The issue is not to understand all the shards of broken glass but to know how they were kept together before we smashed them. We operate under the illusion that we can deal with all the pieces, one by one, and then pull them together into a mish-mash good enough to earn us free slurps, all the licks we want, of the oil. The contradictions in Iraq are not just tribal but also generational, confessional and educational and criminal. Worst of all, since our defeat of Saddam in Gulf War I we have combined Western and Arab and Iraqi gangsters into gangs operating nasty illegal operations with the oil as those with the poppies for heroine in Afghanistan. In fact, not as a nation but at the individual 'entrepreneur" level, we have been as big a set of multivaried bandits as have the Iraqis and Afghan ones collaborating with first the British and then us and our Arab allies.
When we devastated order in Iraq we raised even further the flag of crime. Now we are trying to turn it into a "banana republic" by creating a large army with its gun turned inward to keep the population orderly while we rape the oil.
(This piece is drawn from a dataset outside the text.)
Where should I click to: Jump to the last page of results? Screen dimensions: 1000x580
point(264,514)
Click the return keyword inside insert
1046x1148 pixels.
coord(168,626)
Have we learned nothing from our 19th Century Latin American ventures?
Iraq needs policemen whose families live comforatably and safe in America and who are payed by us so we can count on them to enforce the laws of Iraq. Without an external force invading Iraq, as were the North's regulars invading South Vietnam, there is no reason for an army anywhere but on the borders; but there is need of a national police that enforces the law homogeneously throughout the country. The courts and the prisons should be Iraqi run so that their government does not seem totally out of the loop. But Americans training an Iraqi army with its guns turned inward is nothing but what Nir Rosen properly called "oil imperialism."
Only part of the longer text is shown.